仮想通貨市場、2025年Q1に6330億ドルの損失を記録-CoinGecko調査
2025年第1四半期(1月~3月)における仮想通貨市場の総損失額が6330億ドルに達したことが、CoinGeckoの最新レポートで明らかになりました。この数値は前年同期比で大幅な増加を示しており、市場のボラティリティの高さを浮き彫りにしています。主要通貨であるビットコイン(BTC)やイーサリアム(ETH)をはじめ、アルトコイン市場全体で価格調整が進行したことが主な要因と分析されています。特に3月には米国金融規制当局(FSA)の新たな規制案発表が市場心理に影響を与え、出来高の急減を招きました。専門家は「機関投資家の参入が進む中、従来とは異なる市場ダイナミクスが働いている」と指摘しています。
仮想通貨、Q1で大損失
最新のCoinGecko報告は、年初の第1四半期がいかに弱気であったかを示している。仮想通貨市場は1月に大きな上昇傾向で始まったが、過去2か月間、マクロ経済要因が市場のセンチメントに大きな影響を与えている。

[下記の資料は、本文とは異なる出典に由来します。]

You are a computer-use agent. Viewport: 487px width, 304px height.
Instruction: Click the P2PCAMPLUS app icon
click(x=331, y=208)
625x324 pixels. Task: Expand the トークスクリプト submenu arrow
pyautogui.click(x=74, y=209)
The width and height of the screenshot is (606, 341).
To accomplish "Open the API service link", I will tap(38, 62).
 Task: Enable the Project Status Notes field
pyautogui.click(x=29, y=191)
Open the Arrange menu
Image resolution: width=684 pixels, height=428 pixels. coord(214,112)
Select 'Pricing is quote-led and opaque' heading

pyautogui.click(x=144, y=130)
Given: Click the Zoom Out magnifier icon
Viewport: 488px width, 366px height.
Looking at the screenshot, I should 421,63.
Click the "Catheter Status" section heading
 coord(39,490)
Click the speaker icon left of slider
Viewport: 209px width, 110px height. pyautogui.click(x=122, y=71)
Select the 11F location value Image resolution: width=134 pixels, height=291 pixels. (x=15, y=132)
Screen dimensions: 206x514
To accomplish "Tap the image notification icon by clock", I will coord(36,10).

2025年第1四半期に仮想通貨市場の時価総額が減少。出典: CoinGecko
この報告によると、仮想通貨の総時価総額は2025年第1四半期に18.6%減少し、驚異的な6335億ドルに達した。投資家の活動はトークン価格とともに減少し、日次取引量は2024年末から四半期ごとに27.3%減少した。中央集権型取引所での現物取引量は16.3%減少し、CoinGeckoはこれを少なくともBybitのハッキングに部分的に起因していると述べている。

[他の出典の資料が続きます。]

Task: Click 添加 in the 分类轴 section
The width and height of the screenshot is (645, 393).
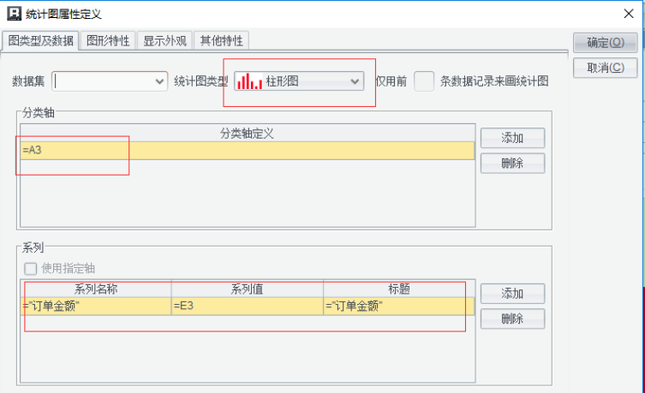Action: click(512, 138)
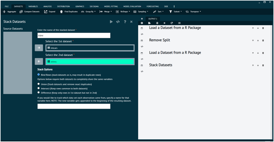Screen dimensions: 274x142
Task: Open help for Stack Datasets dialog
Action: pos(125,22)
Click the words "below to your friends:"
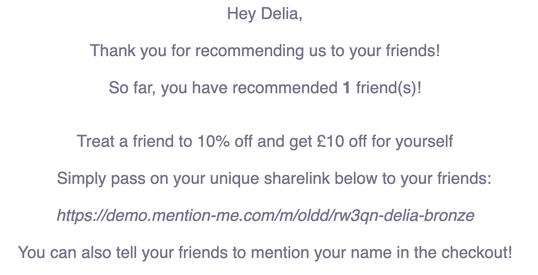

報告書は主に具体的な数字に焦点を当てているが、仮想通貨に影響を与えた特定の出来事をいくつか指摘している。市場はトランプの就任式の頃に局所的な高値を記録し、友好的な政策の可能性に対する市場の高揚感のおかげであった。
同氏のTRUMPミームコインはソラナのミームコイン活動に一時的な熱狂をもたらしたが、これはすぐに低迷した。LIBRAスキャンダルはさらに影響を与えた。
ビットコインは2025年第1四半期にその支配力を増し、仮想通貨の総時価総額の59.1%を占めた。これは2021年以来の市場シェアであり、アルトコインよりも安定していることを象徴している。

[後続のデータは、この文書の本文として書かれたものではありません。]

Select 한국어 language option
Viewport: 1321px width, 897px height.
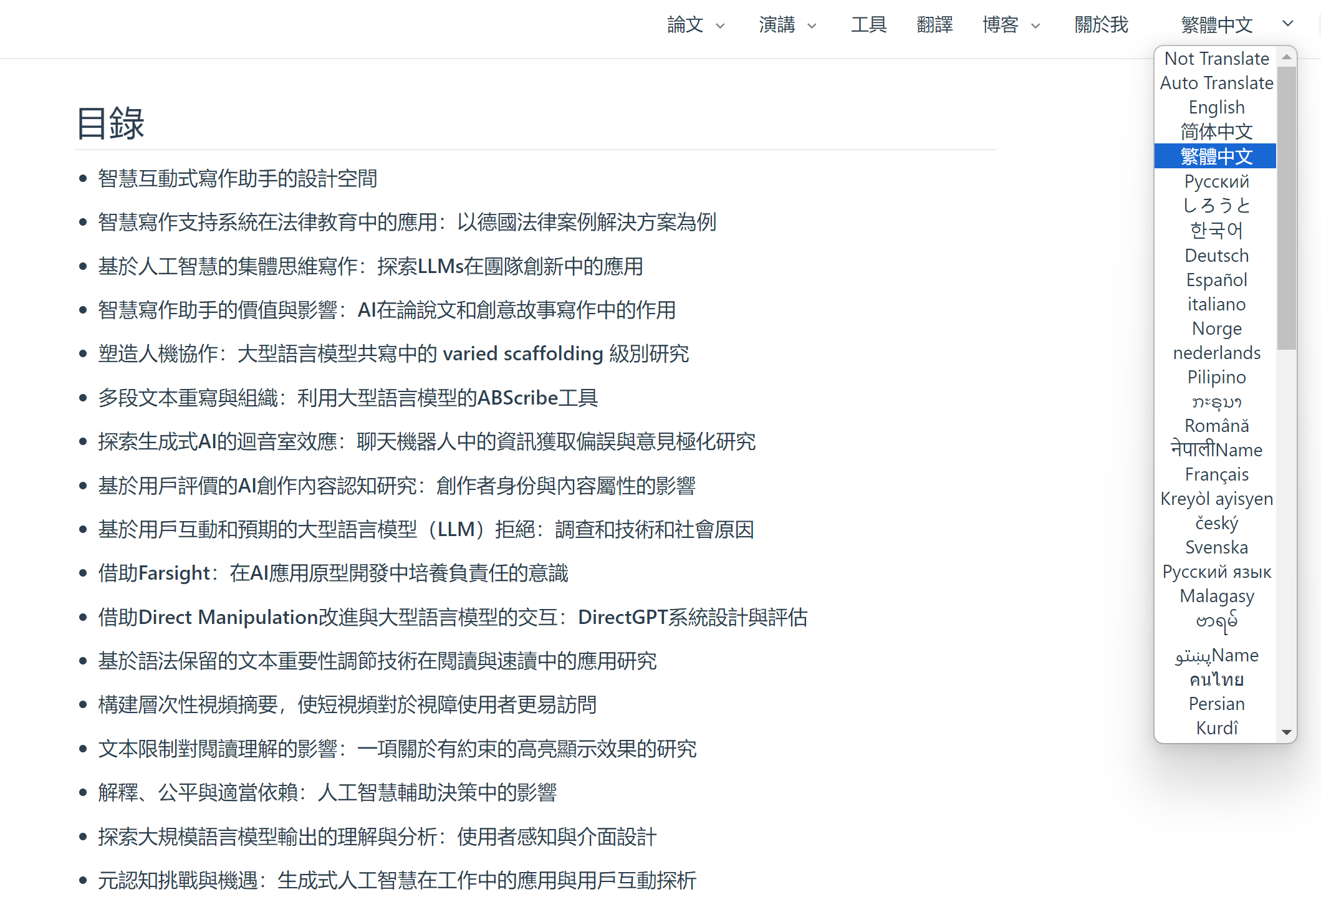(x=1216, y=231)
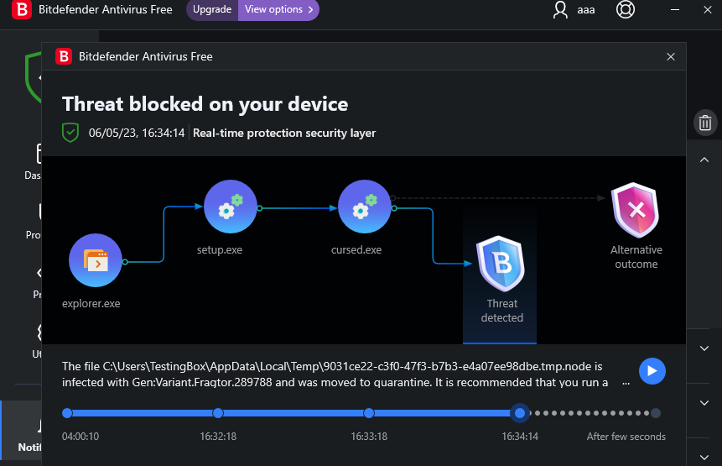722x466 pixels.
Task: Click the explorer.exe process icon
Action: (96, 260)
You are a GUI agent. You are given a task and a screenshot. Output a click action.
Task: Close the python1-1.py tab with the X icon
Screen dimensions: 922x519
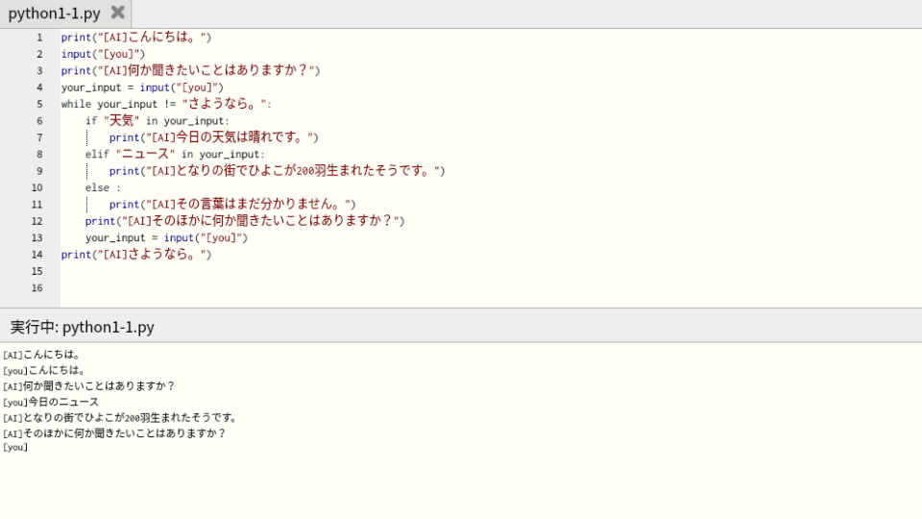(x=117, y=12)
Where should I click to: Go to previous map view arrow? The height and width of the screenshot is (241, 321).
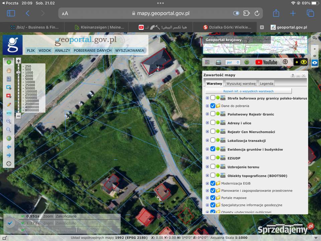click(9, 147)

それでも、BTCも11.8%下落し、金や米国債に劣った。
時価総額の支配力にもかかわらずビットコインは低迷。出典: CoinGecko
このデータポイントは特に懸念される。トランプの関税が米国債利回りに大きな影響を与えているからだ。それでも、報告書は他の仮想通貨がさらに苦しんでいることを明確に示している。イーサリアムの2024年の全利益は消失し、マルチチェーンDeFiのTVLは27.5%減少した。
他の多くの分野でも同様の結果が見られたが、それらは多すぎて簡単に要約できない。
つまり、ほぼすべての定量的なポジティブな進展には少なくとも1つの大きな警告が伴った。ソラナはDEX取引を支配したが、そのTVLは5分の1以上減少した。
ビットコインETFは10億ドルの新規流入を見たが、価格下落により総AUMは90億ドル近く減少した。報告書は景気後退の懸念が仮想通貨市場を支配していることを反映している。